Because electricity is such a special form of energy, ready to do work directly with 98% efficiency through electric motors, it can be used in some applications to recover a portion of the heat value used to create it. And if you do not demand too much, it can provide even more. Heat pumps are designed to extract heat from the environment and raise the temperature of the extracted heat to certain modest target levels.
If the object is to heat a room with 30°C hot water, then this heat can be pumped out of the ground from a depth of 30, 40 or more feet, where the temperature is generally a constant 10° to 15°C. Heat pumps are rated based on their “coefficient of performance” – COP. Depending on the temperature spread between the heat source and the heat sink, the co-efficiency of performance for an electrically driven heat pump can be higher than 3:1, for example 4.5:1. Thus it is possible to recover some of the heat value used to generate electricity if the object is to provide only a moderate boost in the temperature of the heat being pumped.
If on the other hand, you aspire to re-create the furnace temperatures used when the oil or natural gas is combusted to create electricity in the first place, then a heat pump just won’t do the job.
Meanwhile, in the field of cold fusion, virtually all of the experimentation that has been going on has been using electricity as the source of heat to stimulate the low energy nuclear reaction, (if that’s what is occurring).
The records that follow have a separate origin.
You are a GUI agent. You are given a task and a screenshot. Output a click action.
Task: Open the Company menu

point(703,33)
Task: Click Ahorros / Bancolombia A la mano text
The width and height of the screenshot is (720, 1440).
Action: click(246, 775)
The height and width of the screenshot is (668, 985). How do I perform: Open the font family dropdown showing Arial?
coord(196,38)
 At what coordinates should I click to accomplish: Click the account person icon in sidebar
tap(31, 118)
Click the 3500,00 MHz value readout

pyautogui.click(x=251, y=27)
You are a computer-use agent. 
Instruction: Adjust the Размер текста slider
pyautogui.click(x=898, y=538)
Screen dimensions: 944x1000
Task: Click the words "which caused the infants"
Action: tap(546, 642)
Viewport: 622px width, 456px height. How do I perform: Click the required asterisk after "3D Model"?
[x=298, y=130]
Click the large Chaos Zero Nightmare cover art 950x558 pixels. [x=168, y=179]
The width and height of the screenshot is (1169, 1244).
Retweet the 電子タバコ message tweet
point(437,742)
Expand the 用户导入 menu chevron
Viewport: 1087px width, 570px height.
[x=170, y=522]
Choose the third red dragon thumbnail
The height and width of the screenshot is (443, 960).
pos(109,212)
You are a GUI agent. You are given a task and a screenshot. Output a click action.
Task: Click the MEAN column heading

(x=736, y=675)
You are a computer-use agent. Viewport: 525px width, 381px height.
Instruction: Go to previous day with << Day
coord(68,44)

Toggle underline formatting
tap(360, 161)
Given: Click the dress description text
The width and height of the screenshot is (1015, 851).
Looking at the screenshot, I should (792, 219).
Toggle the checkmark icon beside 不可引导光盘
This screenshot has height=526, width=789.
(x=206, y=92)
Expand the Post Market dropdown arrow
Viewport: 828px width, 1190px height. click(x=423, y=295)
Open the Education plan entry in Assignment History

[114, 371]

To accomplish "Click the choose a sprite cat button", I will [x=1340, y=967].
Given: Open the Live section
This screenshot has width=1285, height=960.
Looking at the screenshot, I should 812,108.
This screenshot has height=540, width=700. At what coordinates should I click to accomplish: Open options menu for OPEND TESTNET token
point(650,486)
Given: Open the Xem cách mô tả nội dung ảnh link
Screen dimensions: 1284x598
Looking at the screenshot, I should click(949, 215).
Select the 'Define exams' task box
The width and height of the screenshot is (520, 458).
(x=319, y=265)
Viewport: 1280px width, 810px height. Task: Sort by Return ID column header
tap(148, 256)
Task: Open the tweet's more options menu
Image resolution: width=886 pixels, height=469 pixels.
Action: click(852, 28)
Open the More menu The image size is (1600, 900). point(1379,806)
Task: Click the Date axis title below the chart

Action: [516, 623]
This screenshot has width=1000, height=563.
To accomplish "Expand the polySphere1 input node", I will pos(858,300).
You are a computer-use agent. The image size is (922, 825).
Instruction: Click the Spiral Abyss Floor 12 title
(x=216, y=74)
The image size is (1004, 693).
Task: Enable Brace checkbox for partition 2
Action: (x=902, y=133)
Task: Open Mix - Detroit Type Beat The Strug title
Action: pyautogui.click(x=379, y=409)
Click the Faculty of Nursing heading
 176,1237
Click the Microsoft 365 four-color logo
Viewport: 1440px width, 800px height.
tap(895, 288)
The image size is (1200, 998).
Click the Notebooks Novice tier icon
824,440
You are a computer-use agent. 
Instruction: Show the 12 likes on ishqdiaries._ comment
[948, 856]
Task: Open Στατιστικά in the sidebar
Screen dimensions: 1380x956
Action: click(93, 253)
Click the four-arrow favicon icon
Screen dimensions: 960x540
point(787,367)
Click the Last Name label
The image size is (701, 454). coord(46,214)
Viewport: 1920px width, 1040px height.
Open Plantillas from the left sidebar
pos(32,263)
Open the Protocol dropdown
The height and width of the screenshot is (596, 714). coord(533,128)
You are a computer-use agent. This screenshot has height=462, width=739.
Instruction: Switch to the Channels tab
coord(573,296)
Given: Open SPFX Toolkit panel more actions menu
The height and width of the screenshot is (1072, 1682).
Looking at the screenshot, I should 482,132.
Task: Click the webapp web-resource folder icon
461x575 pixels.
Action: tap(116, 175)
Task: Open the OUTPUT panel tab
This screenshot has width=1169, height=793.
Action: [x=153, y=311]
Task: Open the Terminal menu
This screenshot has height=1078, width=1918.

On this basis, if the reaction does not produce a 300% output of heat for 100% input of electricity, then that technology has failed to achieve even a bare minimum recovery of the value that it has consumed. In addition, there are always system inefficiencies. That’s why a ColdFusion reactor is not really going to make sense until it has a gain, or coefficient of performance – COP, in excess of 6:1 and preferably 8:1 and more.
The original question posed was: Why has industry not picked-up the challenge to develop ColdFusion into a working industrial resource? One reason is that a large number of experiments done around the world have not shown a COP of 6, 7 or 8. In fact, many of the scientific results have shown excess energy gains of 20%, 30%, etc. rather than the 600%, 700% or 800% that would make investors sit up and pay attention.
If an LENR reaction were to produce heat at the temperature of 500°C, or preferably 600-800°C and do so with a COP for the input electrical energy of even just 600%, then interest may suddenly arise. The Carnot efficiency, that is the ideal theoretical capacity to generate electricity from thermal energy for a source at a temperature of 850°C, relying on a cold-water sink at 27°C would be just under 67%. Allowing for production losses, a thermal efficiency of 25-30% might be achievable for the production of electricity.
Electricity is like “White Gold”. It can be sold instantly. There is always a market for it. This removes one major uncertainty from the business case for investing in ColdFusion technology. You know that you will have something to sell that people will buy.
But this hasn’t happened. We still haven’t had a demonstration of the sustained production of high-grade heat for an extended period of time.
This is not to say that the production of steam, “wet” steam if it still contains water droplets and is only at a temperature of 100°C, is not valuable. It can be used for low temperature applications throughout our society. Heating homes is only just one application. Running air conditioners is another. Industry consumes a lot of hot water. And the desalination of water is a big application that will change the lives of hundreds of millions of human beings.
Let us hope that demonstrations at higher levels of COP will soon attract the interest of industry and provide the breakthrough that every fan of ColdFusion has been hoping for, for so long.